# I miss the restaurant



## Jomato (May 19, 2018)

Hey everyone!
My first job ever was in cooking. I loved every minute of it, but I couldn’t see a way to raise a family with it without sacrificing A LOT of time away from home. Plus every cook I met advised to do something else. (Btw I still respect these co workers more than anyone else I have met so far in life ) So I went to school and studied in a field that has become a second love, but I find myself missing the kitchen. I don’t fit in with people that are not from the restaurant business. Everyone seems so pretentious outside of restaurant work. 

Sometimes I wonder if I left the industry prematurely. 
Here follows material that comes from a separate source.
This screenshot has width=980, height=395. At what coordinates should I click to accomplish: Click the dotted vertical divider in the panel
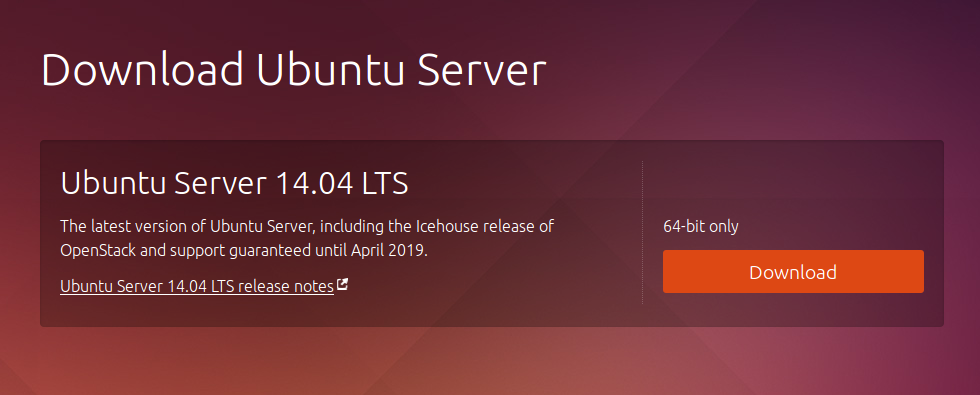tap(642, 232)
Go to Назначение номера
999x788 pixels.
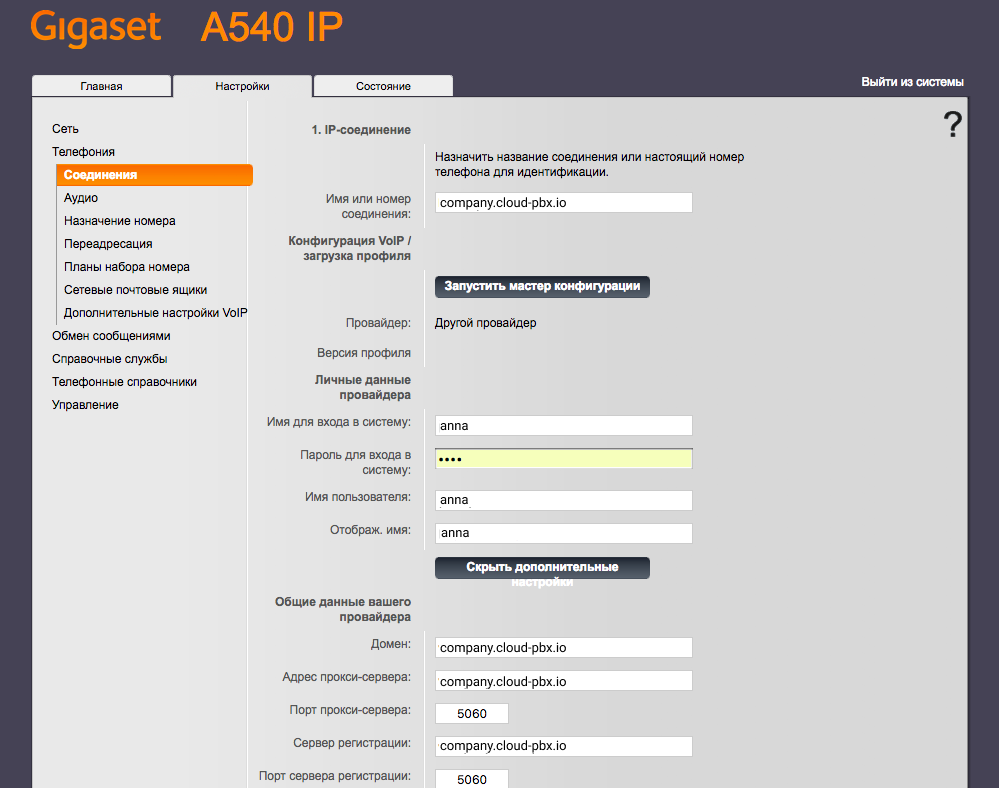click(119, 221)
Is there anyone that has experienced this before? How have you dealt? How do you raise your family on a cooks wage?


----------



## capricciosa (May 30, 2015)

Jomato said:


> I don't fit in with people that are not from the restaurant business. Everyone seems so pretentious outside of restaurant work.


That's the main reason I left journalism to return to cooking. My only friends at work were the TV engineers (blue-collar. roughnecks who fixed the equipment & did technical stuff). After 6 months there, I spent more time out back smoking with them than actually working.

I don't know what salary you make now, but the restaurant industry can pay well if you find the right job & location. It all depends on location, how you rank on the totem pole and type of establishment. When I went back to food service from journalism, I only took a $1 cut in pay, but I was very selective about where I went and firm in my salary negotiations.

As far as work-life balance, again, a lot of that just requires firmness on your part, and it can be an issue in any field. I work 5 days a week, period. If my work calls when I'm off, I don't answer it. When I hit the 10 hour mark for a shift, I go to the sous chef and say, "I'll see you tomorrow." If she whines about it, I go to the executive chef and say the exact same thing, "I'll see you tomorrow," and leave. Sure, if it's a holiday or someone quit, I might stay, but only on those rare occasions. And, if you're worried about working weekends, there's plenty going on M-F (museums, art displays, parks, etc.) so I wouldn't sweat that aspect of it.


----------



## sgsvirgil (Mar 1, 2017)

I think the majority of cooks in the food industry have had a love/hate relationship with the professions at least at some point in their careers. I think its fair to say that we all love to cook but, we all have certain aspects of the job that we don't like. It could be a co-worker, the restaurant, the pay, a particular chore....anything.

People leave and come back to the food industry all the time. Its nothing out of the ordinary. However, its a rare and priceless situation when you find someone who is working in this industry on their own terms. I was fortunate enough to be such a person. However, the harsh reality is the vast majority will never have such an opportunity.

There is no easy way to work in this industry and raise a family. This is precisely why the food industry has one of the highest divorce rates in the professional world. Even if you own your own restaurant and operate it under your own terms, you are almost certainly putting in more time at work than you are at home. If you are successful, the salary usually takes care of itself. But, the losses in time otherwise spent with your family can never be redeemed. But, that does not mean you cannot mitigate these factors.

So, if you are fortunate and crazy enough to be able to work in this industry on your own terms, here are some tips to help you along.

- Always work in this industry with a goal i.e. to be an executive chef/chef de cuisine, owner/operator, manager etc;
- Do it before you have kids if possible;
- If you are able to accomplish working under your own terms and decide to get married and have a family, get a pre-nuptual agreement. This industry is littered with the carcasses of great restaurants torn apart by divorce;
- Get your kids involved in what you do as soon as you can. Its a great way to spend time with them and teaching kids how to cook is a gift that will benefit them for the rest of their lives regardless of whether they follow in your footsteps;
- When my children were young, my restaurant was only open for breakfast and lunch so I could be home with them at night. I worked my way towards that goal over the span of a few years and fortunately, it worked out. When the kids were old enough, I transitioned back to lunches and dinners. This was by no means easy nor do I recommend this maneuver. It was a calculated risk that I believed was necessary for the sake of my children. I had many doubts and sleepless nights along the way, but, it worked out in the end. 
- Lastly, treat your work as your wife and your wife as your mistress. It will keep your relationship with your wife fresh and exciting but, most importantly, it will help you keep things in a healthy perspective. If there is one thing in this business that is extremely easy to do, its lose perspective.

Good luck.


----------